SUPPLIED PASSAGE
-- Opening Marker --

Why I'm Ripping NVIDIA Out of My Proxmox Host
I have spent more evenings than I'd like to admit keeping an NVIDIA GPU alive on a Proxmox host. Not doing anything clever with it. Just keeping the driver building across kernel updates.
It works, I have LXC passthrough and can play with AI rather well.
This week I finally accepted that the problem isn't my setup, isn't a bug I can wait out, and isn't something a better script can fix. It's structural. So the RTX 3070 is coming out, and an AMD card is going in.
If you run NVIDIA on a Proxmox host and share it into LXC containers, you have probably already met this wall, or you're about to. Here's the whole story, with the evidence, so you can decide before you sink another weekend into it.
The setup
My host pxe runs Proxmox VE 9.1 (Debian 13 / Trixie underneath). One RTX 3070 lives on the host. The NVIDIA kernel modules stay on the host only; unprivileged LXC containers get the GPU by binding the /dev/nvidia* device nodes. Jellyfin transcodes through it, and I've run the usual local-AI bits and pieces against it (Ollama, a bit of CUDA tinkering).
The driver is the Debian-packaged one from trixie-backports: nvidia-kernel-dkms + nvidia-driver, currently 550.163.01. That was a deliberate choice. I want the driver apt-tracked and DKMS-managed, not a .run blob I have to babysit by hand. Package management is the whole point of running Debian underneath.
That deliberate choice is exactly where the trap is hidden.
The NVIDIA-on-Proxmox treadmill
NVIDIA's kernel module is out-of-tree. It does not ship with the Linux kernel; it has to be compiled against whatever kernel you're running, every time that kernel changes. DKMS automates the rebuild, and when it works you barely notice. When it doesn't, a routine apt run can leave you with a GPU that nvidia-smi no longer sees.
This is not a me-problem. It's a documented, recurring class of pain. The general failure mode -- a kernel update silently breaking the NVIDIA install so the card stops being detected -- is written up as one of the most common Proxmox GPU-passthrough pitfalls (Mr.PlanB, Medium). Search the Proxmox forum and you'll find the same shape of thread going back years: drivers not surviving a kernel bump, DKMS not rebuilding, headers missing for the new kernel.
For a long time the fix was just discipline: keep pve-headers installed so DKMS has something to build against, run full-upgrade not upgrade, verify dkms status before you reboot. Annoying, but livable.

-- Closing Marker --

GIVEN DATA

-- Opening Marker --

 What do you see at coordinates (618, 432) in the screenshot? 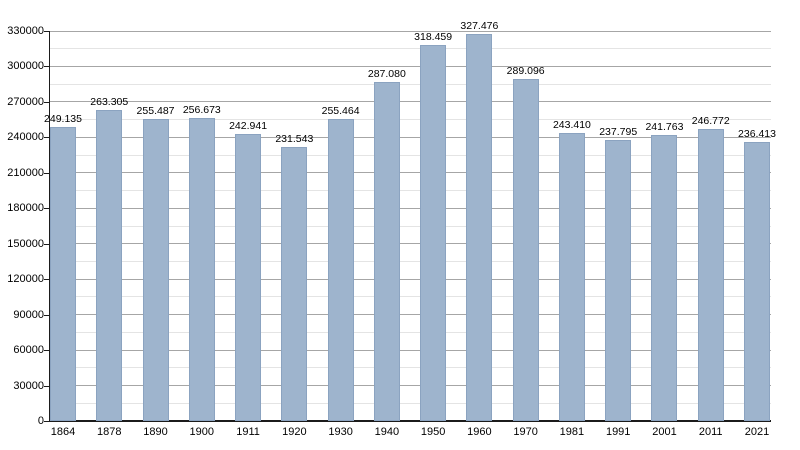
I see `x-axis-tick-label: 1991` at bounding box center [618, 432].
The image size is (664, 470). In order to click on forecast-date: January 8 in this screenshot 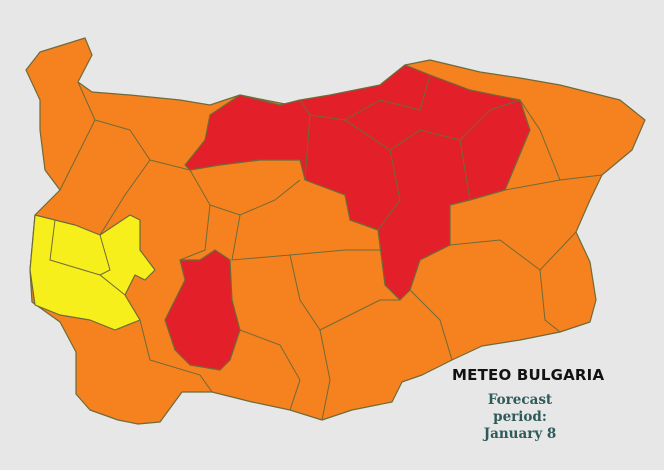, I will do `click(520, 434)`.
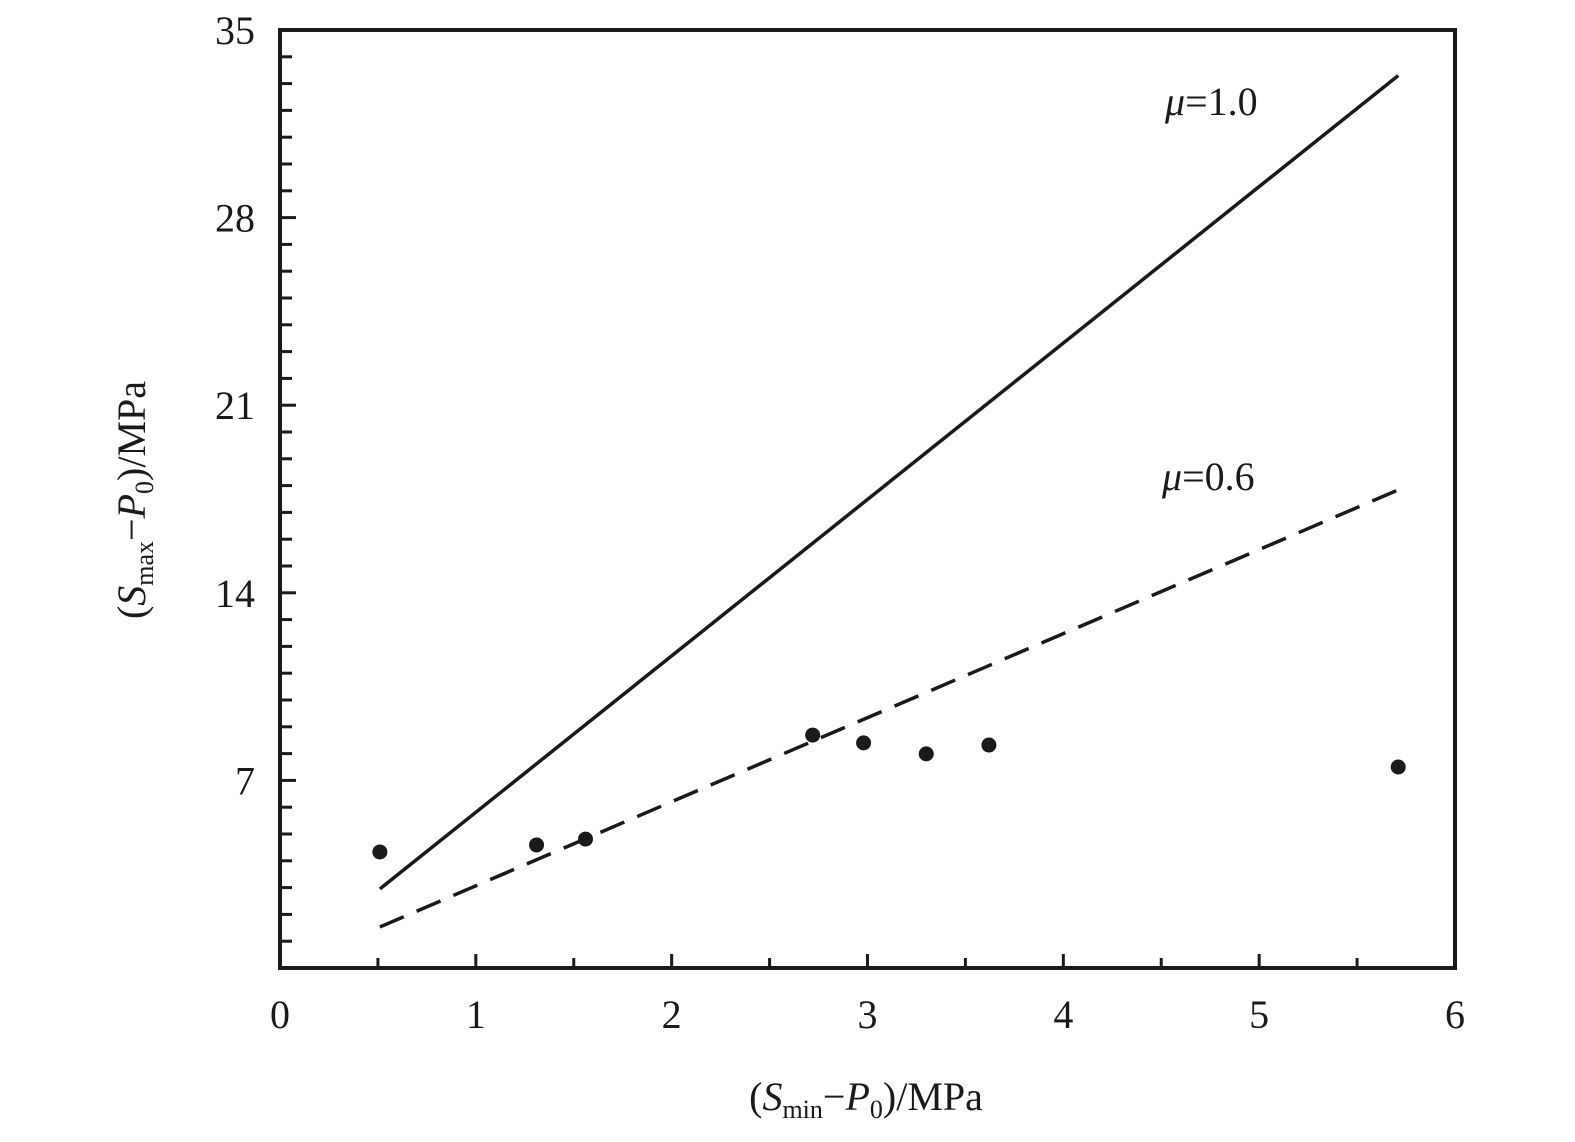  Describe the element at coordinates (1455, 1014) in the screenshot. I see `x-tick-label: 6` at that location.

-- Closing Marker --

EXERCISE TASKS
• 1. From the post about removing an NVIDIA GPU from a Proxmox host, list each practice the author names as the "discipline" that used to keep the driver working.
• 2. Write the next part of the post about removing an NVIDIA GPU from a Proxmox host, starting after its last sentence.
The data here comes from a separate source, unrelated to the post.

ANSWERS FOR THE TASKS
• 1.
- Keep pve-headers installed so DKMS has something to build against.
- Run full-upgrade, not upgrade.
- Verify dkms status before rebooting.

• 2.
Then the kernel moved somewhere the Debian-packaged 550 driver simply cannot follow.
The specific wall: 550 can't build past ~6.18
Here's the part that turns "annoying" into "dead end."
The Debian-packaged NVIDIA driver in trixie-backports is 550.163.01. Per the Debian wiki, as of 2026-03-26 that driver no longer compiles on kernels v6.19 released to backports. It tops out somewhere around 6.18. It has no hope of building against kernel 7.0.
And it's not theoretical. A Proxmox user with a Quadro P2000 hit the exact DKMS build failure on 6.17.4-1-pve: nvidia-current/550.163.01 dying in nvidia-drm on a DRM API change (a drm_helper_mode_fill_fb_struct signature mismatch), ending in the classic bad exit status: 2 (Proxmox forum). Their question at the end is the same one I ended up asking myself: is the recommended approach just to stick on an old kernel if you need NVIDIA on the host?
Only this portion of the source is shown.